-- Records to use follows --
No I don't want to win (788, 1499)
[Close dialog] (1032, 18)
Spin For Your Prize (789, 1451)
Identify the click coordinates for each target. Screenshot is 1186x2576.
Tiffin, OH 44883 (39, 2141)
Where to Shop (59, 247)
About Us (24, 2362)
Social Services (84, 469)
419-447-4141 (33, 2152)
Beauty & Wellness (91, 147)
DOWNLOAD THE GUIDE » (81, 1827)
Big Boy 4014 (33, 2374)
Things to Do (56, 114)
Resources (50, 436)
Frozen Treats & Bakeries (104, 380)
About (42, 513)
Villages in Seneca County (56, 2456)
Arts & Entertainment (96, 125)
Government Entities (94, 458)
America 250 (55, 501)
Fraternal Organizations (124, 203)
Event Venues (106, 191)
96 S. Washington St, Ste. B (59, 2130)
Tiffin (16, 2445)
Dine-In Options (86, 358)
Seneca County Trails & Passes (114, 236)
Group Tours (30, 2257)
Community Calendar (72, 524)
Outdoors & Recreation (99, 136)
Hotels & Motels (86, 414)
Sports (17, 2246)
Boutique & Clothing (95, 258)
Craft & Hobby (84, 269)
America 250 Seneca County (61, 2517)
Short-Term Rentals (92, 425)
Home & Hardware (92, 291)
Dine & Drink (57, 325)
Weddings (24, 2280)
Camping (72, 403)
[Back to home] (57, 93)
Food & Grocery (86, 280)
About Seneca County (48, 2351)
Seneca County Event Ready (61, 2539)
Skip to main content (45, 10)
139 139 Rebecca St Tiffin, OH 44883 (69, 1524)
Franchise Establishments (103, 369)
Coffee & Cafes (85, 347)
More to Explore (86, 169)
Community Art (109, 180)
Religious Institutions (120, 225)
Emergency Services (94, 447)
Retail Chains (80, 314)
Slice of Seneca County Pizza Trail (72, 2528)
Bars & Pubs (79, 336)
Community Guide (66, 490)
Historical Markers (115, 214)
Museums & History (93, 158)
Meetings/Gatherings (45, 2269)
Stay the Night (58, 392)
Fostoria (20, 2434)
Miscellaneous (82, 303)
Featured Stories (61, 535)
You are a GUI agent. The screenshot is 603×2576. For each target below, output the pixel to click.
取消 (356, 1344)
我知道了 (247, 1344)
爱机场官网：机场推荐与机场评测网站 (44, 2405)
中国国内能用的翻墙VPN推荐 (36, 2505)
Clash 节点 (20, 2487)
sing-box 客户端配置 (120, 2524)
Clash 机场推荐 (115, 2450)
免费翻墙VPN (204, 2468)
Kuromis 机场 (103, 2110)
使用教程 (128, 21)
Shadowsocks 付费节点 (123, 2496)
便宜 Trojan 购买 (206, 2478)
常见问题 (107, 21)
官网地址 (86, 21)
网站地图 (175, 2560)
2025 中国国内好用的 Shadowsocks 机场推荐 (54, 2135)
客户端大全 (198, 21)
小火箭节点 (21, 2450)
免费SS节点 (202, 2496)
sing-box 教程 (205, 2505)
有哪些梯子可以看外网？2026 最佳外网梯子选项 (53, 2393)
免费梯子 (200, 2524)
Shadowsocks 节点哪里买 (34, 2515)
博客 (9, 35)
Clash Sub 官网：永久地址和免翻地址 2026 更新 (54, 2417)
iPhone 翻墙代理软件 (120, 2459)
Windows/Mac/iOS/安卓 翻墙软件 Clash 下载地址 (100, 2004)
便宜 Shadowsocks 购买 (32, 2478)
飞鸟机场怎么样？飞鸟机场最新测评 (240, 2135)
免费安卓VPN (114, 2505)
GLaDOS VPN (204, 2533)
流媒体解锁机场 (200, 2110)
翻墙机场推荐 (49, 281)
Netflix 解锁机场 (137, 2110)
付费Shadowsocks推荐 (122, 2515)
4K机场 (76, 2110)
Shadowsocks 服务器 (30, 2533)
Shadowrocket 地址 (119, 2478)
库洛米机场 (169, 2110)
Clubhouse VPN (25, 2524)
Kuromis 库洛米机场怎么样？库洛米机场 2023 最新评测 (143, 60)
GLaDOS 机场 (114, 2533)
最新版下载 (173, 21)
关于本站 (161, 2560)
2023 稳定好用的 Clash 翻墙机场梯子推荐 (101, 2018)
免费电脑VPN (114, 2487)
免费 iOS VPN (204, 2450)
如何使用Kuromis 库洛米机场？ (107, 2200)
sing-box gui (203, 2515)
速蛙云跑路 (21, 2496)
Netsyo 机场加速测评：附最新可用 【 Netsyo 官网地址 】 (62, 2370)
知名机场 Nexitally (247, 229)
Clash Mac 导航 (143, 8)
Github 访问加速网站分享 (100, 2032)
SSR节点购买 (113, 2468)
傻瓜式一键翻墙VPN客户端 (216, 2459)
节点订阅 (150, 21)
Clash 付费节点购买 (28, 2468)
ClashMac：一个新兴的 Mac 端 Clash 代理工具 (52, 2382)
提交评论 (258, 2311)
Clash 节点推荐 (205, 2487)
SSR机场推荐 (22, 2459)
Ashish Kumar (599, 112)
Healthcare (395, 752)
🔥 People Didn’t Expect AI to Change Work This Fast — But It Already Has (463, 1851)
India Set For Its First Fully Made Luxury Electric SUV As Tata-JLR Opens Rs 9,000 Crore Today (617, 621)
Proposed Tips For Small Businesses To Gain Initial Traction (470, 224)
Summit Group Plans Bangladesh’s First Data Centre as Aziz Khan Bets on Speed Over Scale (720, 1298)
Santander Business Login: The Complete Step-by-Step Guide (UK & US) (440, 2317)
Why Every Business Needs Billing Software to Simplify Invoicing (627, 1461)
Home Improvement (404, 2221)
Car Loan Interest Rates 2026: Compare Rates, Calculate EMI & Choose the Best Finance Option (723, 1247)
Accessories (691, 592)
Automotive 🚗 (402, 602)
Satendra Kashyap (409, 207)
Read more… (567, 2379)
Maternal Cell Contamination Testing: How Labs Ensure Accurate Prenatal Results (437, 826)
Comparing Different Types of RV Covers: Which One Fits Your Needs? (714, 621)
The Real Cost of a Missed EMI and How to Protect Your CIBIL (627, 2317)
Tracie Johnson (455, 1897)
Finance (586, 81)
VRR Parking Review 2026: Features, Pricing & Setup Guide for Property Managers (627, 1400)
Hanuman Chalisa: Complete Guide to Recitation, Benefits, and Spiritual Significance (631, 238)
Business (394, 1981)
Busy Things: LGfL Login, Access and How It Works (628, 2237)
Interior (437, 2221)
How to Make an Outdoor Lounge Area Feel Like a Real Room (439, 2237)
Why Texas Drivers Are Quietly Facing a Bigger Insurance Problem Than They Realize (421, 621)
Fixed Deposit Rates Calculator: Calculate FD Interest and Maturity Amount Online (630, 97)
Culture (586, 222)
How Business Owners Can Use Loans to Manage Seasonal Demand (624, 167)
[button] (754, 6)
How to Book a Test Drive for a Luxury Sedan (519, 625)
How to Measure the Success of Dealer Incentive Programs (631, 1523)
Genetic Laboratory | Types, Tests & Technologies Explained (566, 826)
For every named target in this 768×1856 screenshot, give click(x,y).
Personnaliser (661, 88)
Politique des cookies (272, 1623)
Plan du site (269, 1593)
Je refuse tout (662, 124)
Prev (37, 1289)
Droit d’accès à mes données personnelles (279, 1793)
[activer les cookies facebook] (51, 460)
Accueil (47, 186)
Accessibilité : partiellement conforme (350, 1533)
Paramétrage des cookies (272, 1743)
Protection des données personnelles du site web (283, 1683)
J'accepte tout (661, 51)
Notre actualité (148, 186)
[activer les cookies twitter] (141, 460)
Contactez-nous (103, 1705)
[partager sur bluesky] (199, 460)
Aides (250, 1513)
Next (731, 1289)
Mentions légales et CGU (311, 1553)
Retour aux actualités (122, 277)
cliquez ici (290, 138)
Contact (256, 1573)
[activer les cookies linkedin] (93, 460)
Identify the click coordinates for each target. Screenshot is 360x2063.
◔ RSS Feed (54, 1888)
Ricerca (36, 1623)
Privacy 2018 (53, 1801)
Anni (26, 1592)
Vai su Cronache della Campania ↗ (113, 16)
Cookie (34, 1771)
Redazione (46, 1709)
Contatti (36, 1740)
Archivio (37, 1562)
-- Records to use concluded --
About this task: Nothing but the lines from the top of the records down to the line with "Dine-In Options (86, 358)" belongs in the answer; repeat them exactly.

Task response:
No I don't want to win (788, 1499)
[Close dialog] (1032, 18)
Spin For Your Prize (789, 1451)
Identify the click coordinates for each target. Screenshot is 1186x2576.
Tiffin, OH 44883 (39, 2141)
Where to Shop (59, 247)
About Us (24, 2362)
Social Services (84, 469)
419-447-4141 (33, 2152)
Beauty & Wellness (91, 147)
DOWNLOAD THE GUIDE » (81, 1827)
Big Boy 4014 (33, 2374)
Things to Do (56, 114)
Resources (50, 436)
Frozen Treats & Bakeries (104, 380)
About (42, 513)
Villages in Seneca County (56, 2456)
Arts & Entertainment (96, 125)
Government Entities (94, 458)
America 250 (55, 501)
Fraternal Organizations (124, 203)
Event Venues (106, 191)
96 S. Washington St, Ste. B (59, 2130)
Tiffin (16, 2445)
Dine-In Options (86, 358)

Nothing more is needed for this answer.